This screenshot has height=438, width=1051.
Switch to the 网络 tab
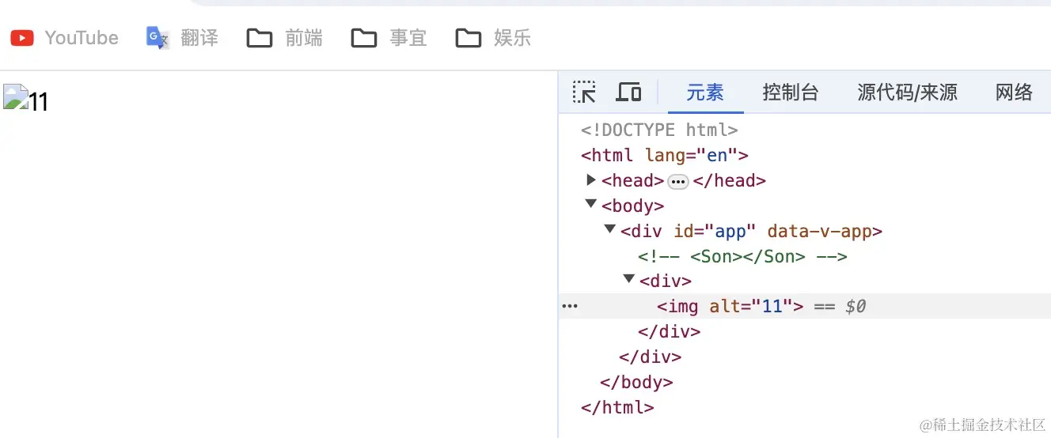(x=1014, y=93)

-----

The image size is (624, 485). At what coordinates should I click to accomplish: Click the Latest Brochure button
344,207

-----

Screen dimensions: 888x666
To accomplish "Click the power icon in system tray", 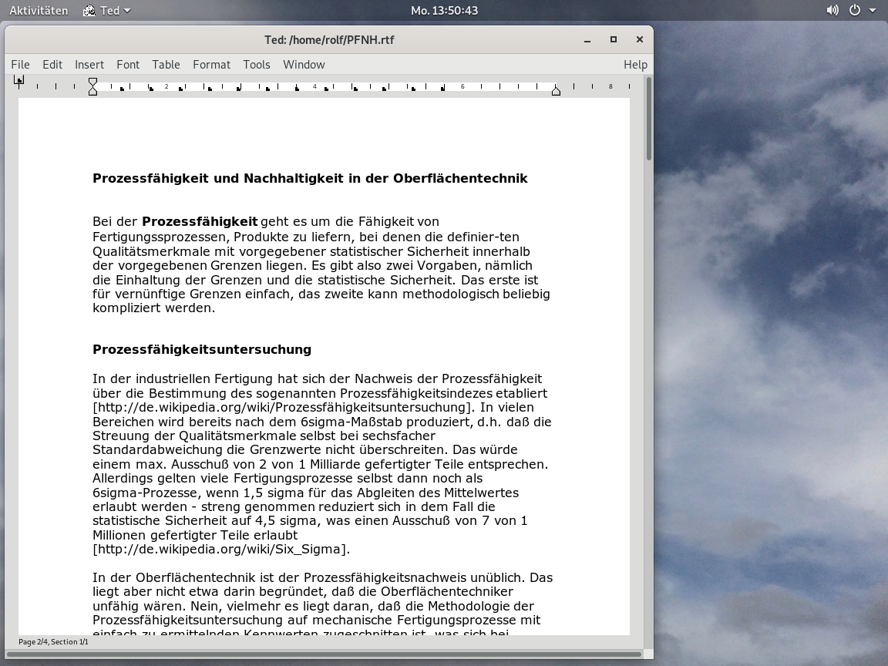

-----

● **Exercise details**
Only the lines starting at the one with "Screen dimensions: 888x666" and ending at the one with "the power icon" should be printed, each exactly as it appears in the material above; the pictures are to be omitted.

● **Exercise response**
Screen dimensions: 888x666
To accomplish "Click the power icon in system tray", 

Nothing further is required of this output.